'Quality and excellence': Kennesaw Mountain HS orchestra to perform at state conference in Athens

Jan. 27—KENNESAW — David Starnes, director of orchestras at Kennesaw Mountain High School, did not expect such quick progress from his students in the school's chamber orchestra.

In 2020, Starnes returned to Kennesaw Mountain after serving as the founding band director at the school from 2000-2011 and then as director of athletic bands at Western Carolina University from 2011-2020. This is his first time as an orchestra director.

With COVID and the challenges the virus posed for group performances, Starnes gave himself a five-year window to get his students into a state, national or international convention.

It was a chance for him to get his footing, too: He had never before served as an orchestra director.

In just two years, he and 37 of his pupils reached that goal, earning a spot to perform at the Georgia Music Educators Association State Conference in Athens on Saturday.

Starnes saw how hard the group had worked, and how much they had improved by the end of last school year.

"It happened that last spring, I started feeling like they're meeting the criteria that I would expect them to be able to do to apply for a convention like that," he said. "I sent in the application, I thought, 'All they can say is no.'"

The judges said the opposite. The Kennesaw Mountain Chamber Orchestra will be one of five orchestras in Georgia to perform at the state conference, and the only orchestra from Cobb County selected to perform. It is the KMHS Orchestra's first appearance at a state conference in the school's 22-year history.

At the group's rehearsal Thursday, Starnes urged his students to trust their hard work and abilities.

"If I want it more than you, we've got a problem," Starnes said at one point during the rehearsal.

Kyle Paduraru, a KMHS junior, violinist and the orchestra's assistant concert master, said he and his peers were "a lot more reserved" at the start of the pandemic, when it was difficult, if not impossible, to practice as a group.

◆ **Collected material**
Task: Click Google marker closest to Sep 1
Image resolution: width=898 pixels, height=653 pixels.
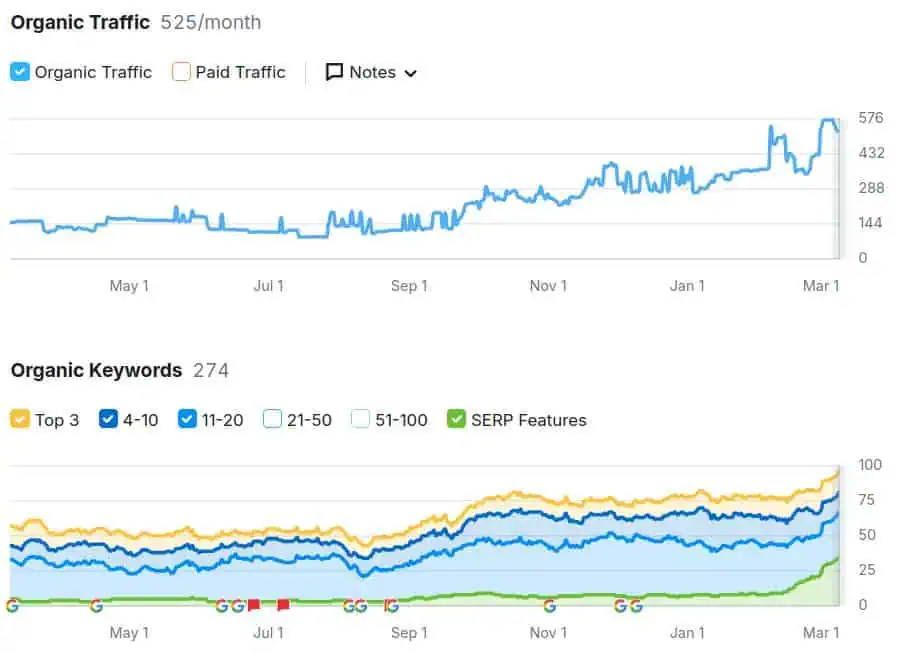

◆ **Work instruction**
Retype the article about the Kennesaw Mountain High School orchestra, word for word.

◆ **Solution for this task**
'Quality and excellence': Kennesaw Mountain HS orchestra to perform at state conference in Athens

Jan. 27—KENNESAW — David Starnes, director of orchestras at Kennesaw Mountain High School, did not expect such quick progress from his students in the school's chamber orchestra.

In 2020, Starnes returned to Kennesaw Mountain after serving as the founding band director at the school from 2000-2011 and then as director of athletic bands at Western Carolina University from 2011-2020. This is his first time as an orchestra director.

With COVID and the challenges the virus posed for group performances, Starnes gave himself a five-year window to get his students into a state, national or international convention.

It was a chance for him to get his footing, too: He had never before served as an orchestra director.

In just two years, he and 37 of his pupils reached that goal, earning a spot to perform at the Georgia Music Educators Association State Conference in Athens on Saturday.

Starnes saw how hard the group had worked, and how much they had improved by the end of last school year.

"It happened that last spring, I started feeling like they're meeting the criteria that I would expect them to be able to do to apply for a convention like that," he said. "I sent in the application, I thought, 'All they can say is no.'"

The judges said the opposite. The Kennesaw Mountain Chamber Orchestra will be one of five orchestras in Georgia to perform at the state conference, and the only orchestra from Cobb County selected to perform. It is the KMHS Orchestra's first appearance at a state conference in the school's 22-year history.

At the group's rehearsal Thursday, Starnes urged his students to trust their hard work and abilities.

"If I want it more than you, we've got a problem," Starnes said at one point during the rehearsal.

Kyle Paduraru, a KMHS junior, violinist and the orchestra's assistant concert master, said he and his peers were "a lot more reserved" at the start of the pandemic, when it was difficult, if not impossible, to practice as a group.